Tuesday, June 15, 2010

Anybody have a few millions lines of Apache Log files they can share?

Anybody have a few millions lines of Apache Log files they can share? I am working on a lab/demo on InfiniDB and need a few millions lines of an Apache HTTPD log file. I no longer run any large websites and would rather use real data over creating something. I will sanitize your URL so you will be anonymous, so www.YourCompanyHere.com will end up as www.abc123.com or something similar.

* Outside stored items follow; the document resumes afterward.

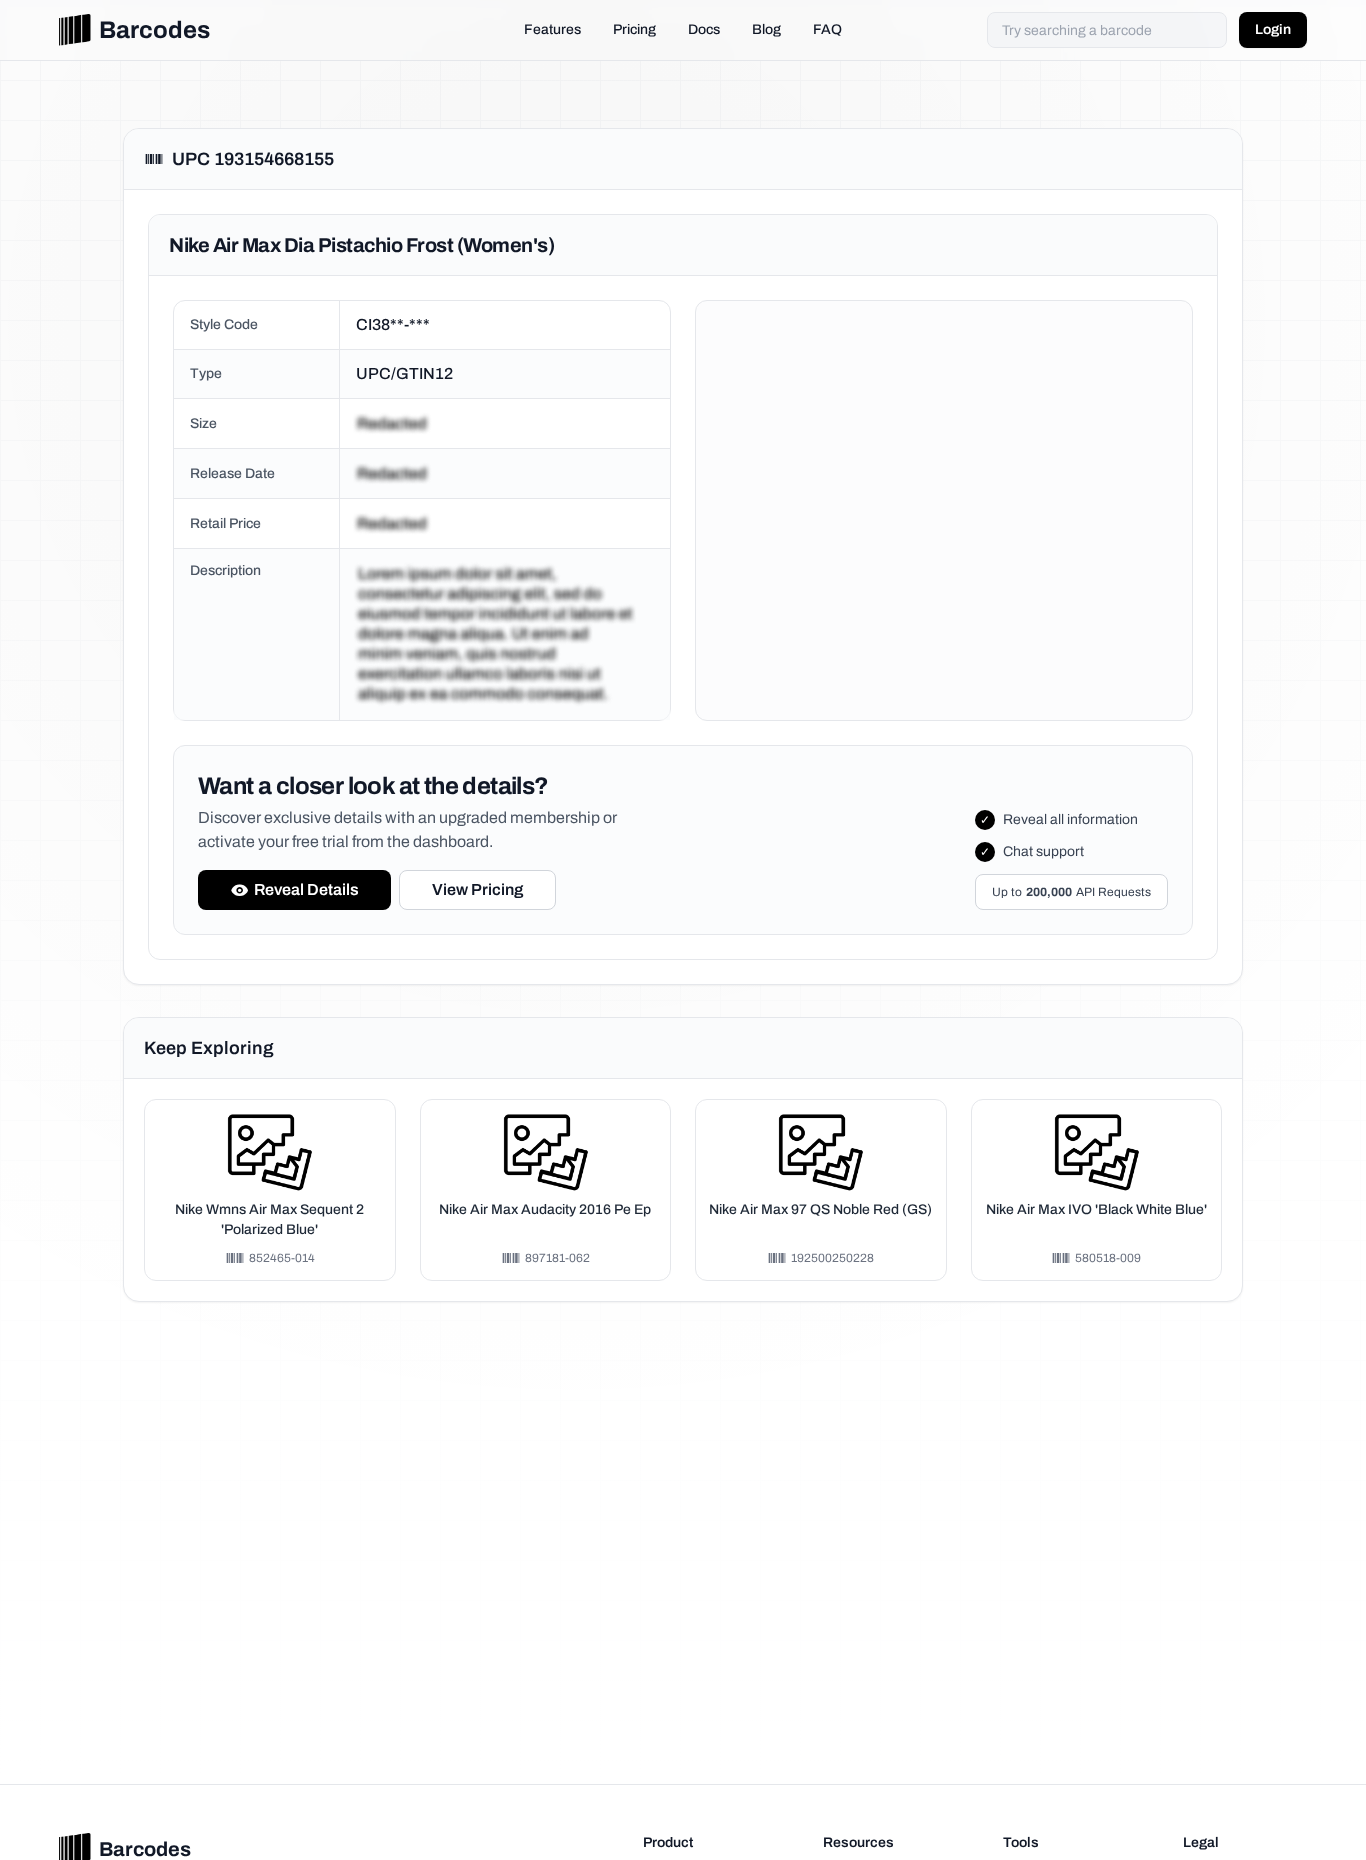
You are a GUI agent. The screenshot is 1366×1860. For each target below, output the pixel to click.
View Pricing (477, 889)
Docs (704, 29)
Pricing (634, 29)
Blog (766, 29)
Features (552, 29)
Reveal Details (306, 889)
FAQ (827, 29)
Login (1273, 29)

The demo/lab will show how to load data into the columnar InfiniDB storage engine and run some analytics against the data. Please let me know if you can help.

4 comments:

Justin Swanhart said...

Hi Dave,

You might give the Apache Incubator project 'Olio' a look. It simulates a Web 2.0 type workload (ajax, etc) and can quickly create real logs from benchmark workflow activity.

Jeremy Cole said...

Hey Dave,

If you need a big bundle of easy to use data, I could recommend my FlightStats database. It is quite large -- the currently loaded dataset is ~47M ontime records, and a whole slew of supporting data. See: http://flightstats.us/

If you're interested in using it, I'd be happy to help out. Email me at jeremy@jcole.us.

Anonymous said...

Contact Mozilla, they are big log analyzers:

http://blog.mozilla.com/metrics/

Dave Stokes said...

Thanks Swany, Jeremy & Roland,

I was looking for Apache logs as they tend to be large and fairly ubiquitous. I will check out your recommendations. Thanks!